Basic Design Question - Window Layout

Trying to settle on a window arrangement - say I have 10 tabs (Factories) on the North dock and each tab opens a window with 10 further screen buttons (OEE, Energy, SCADA etc) and each of these has 10 further screens (Daily, Weekly, Monthly etc) , basically I may want hundreds of screens …

  1. First - I went with multiple containers and hid/displayed using the visibility tag - are the screens that are not visible “active” and taking resources? I copied this idea from the Inductive diary example (Administration page) but what if there was xx trend screens in the background (invisible) not just “static” screens, I could end up with perhaps 30 odd invisible containers.
  2. Should I go with 10 projects, 1 for each factory (all running on 1 server)
  3. I am currently trying out the treeview in a docked west window, but I guess I have to have 10 docked windows, only one open at a time to show the selected factory’s options. The tree structure allows the drilling down to sub levels within 1 container.
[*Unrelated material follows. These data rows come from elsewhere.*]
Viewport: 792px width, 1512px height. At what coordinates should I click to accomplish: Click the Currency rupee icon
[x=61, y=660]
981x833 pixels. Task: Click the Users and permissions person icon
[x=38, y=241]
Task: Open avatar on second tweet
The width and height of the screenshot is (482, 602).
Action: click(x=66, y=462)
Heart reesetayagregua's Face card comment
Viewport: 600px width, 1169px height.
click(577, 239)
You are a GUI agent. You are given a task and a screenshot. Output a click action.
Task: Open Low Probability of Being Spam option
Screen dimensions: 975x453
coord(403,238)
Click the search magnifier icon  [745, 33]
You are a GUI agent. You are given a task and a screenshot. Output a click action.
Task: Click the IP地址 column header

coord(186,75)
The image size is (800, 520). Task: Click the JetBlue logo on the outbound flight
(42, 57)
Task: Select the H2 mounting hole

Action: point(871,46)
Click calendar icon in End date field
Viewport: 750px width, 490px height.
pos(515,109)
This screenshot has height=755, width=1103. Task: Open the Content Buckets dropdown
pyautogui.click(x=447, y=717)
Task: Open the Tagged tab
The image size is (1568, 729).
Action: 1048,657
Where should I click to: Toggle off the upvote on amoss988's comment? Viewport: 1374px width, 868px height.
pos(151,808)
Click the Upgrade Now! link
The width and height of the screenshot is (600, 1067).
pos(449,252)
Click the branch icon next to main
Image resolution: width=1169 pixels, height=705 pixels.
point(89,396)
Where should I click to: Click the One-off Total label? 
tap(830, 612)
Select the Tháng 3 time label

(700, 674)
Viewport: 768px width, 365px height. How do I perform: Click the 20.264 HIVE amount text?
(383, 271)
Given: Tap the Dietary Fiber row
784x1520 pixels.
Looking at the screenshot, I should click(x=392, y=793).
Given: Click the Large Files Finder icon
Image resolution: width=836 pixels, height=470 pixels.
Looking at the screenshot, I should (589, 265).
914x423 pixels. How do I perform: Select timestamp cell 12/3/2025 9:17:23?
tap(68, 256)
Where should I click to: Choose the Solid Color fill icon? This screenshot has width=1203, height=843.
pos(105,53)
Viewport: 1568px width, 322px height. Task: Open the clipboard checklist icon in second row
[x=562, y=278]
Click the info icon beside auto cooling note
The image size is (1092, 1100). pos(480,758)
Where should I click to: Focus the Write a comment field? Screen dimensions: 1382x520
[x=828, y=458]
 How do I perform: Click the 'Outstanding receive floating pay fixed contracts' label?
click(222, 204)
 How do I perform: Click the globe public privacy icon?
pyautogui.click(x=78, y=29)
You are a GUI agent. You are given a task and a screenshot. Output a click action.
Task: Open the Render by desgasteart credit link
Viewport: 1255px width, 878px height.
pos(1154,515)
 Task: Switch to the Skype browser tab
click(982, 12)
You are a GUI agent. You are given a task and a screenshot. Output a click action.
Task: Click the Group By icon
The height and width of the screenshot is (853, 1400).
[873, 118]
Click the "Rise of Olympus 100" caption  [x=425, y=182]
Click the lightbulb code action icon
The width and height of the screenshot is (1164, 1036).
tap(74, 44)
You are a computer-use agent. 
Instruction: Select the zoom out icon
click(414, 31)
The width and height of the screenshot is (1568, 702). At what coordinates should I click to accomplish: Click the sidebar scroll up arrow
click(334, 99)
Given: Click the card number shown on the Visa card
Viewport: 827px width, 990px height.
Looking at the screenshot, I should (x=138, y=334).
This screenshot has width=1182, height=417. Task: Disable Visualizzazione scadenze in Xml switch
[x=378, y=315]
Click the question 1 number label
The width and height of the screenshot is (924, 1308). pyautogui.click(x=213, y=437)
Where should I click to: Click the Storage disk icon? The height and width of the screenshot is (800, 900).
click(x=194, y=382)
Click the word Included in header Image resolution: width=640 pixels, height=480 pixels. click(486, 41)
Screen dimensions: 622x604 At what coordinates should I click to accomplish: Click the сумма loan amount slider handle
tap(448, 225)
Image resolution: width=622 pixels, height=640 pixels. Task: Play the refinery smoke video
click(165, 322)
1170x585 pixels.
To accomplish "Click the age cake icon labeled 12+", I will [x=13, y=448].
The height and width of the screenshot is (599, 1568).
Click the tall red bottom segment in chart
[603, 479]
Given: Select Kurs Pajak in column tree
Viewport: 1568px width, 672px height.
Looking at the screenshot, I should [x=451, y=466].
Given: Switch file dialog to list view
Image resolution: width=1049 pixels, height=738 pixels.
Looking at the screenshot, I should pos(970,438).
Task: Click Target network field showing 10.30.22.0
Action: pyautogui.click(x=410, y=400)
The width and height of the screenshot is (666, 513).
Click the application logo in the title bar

Option 1 looks nice in practise but i’m wondering if having invisible trends etc in the background is bad practise. I know there is an example for screen navigation on the Inductive site but I see this as very limited in the amount of screens available. Can anyone advise on the best method when your screen navigation on paper ressembles a “family tree”? Should I get rid of the north dock and have just the west dock drilling down from top to bottom of all screens???

You don’t want to use approach 1. Everything on a window is active and running even though it is not visible. So if you had 30 trends they would all query the db even though some are invisible.

I like the tree view approach. You can have one docked west window and you can break up all navigation in a nice hierarchy. The tree view components data is just a dataset property that can be static or you can bind it to something. Let’s say you put all of your hierarchy in the database you can alter the tree view on the fly and add elements without having to go into the designer.

Another approach is having one docked north window with multiple layers of tab strips. Your first tab strip shows each factory. That tab strip’s navigation mode is set to disabled. When you do that it won’t automatically swap windows but will alter a selectedTab property whenever a tab is selected. With that you can have another tab strip right below that is for OEE, Energy, SCADA, etc that is only visible when the right tab from the first tab strip is selected. The very bottom tab strip can actually swap windows.

Let us know if you have more questions.

Tables->“Tree view component” question:

Is it possible to have Selected (orange background color by default) more than one item?
Is it possible to have Selected (orange backgrounded) only those tree items which have their respective windows opened?
In other words after closing the window which belongs to one of the Tree view component dataset lines, the respective item orange background color would disappear?

So that:

  • no windows from the tree is opened = no selected items in the tree,
  • there is e.g. five windows opened from the tree = five selected (orange backgrounded) tree items.

You can select more than one object in the tree view component by changing the ‘Selection Mode’ property to either of the ‘Multiple’ options.

You would need to have a python script to change the selection of the Tree View component. It has setSelectedPath(String) and setSelectedItem(int) functions that you can call, but there is no way to set a multiple selection.

A much easier way to achieve the same effect would be to change the underlying dataset in the component. You could make the window names bold, or change the background color, or something like that.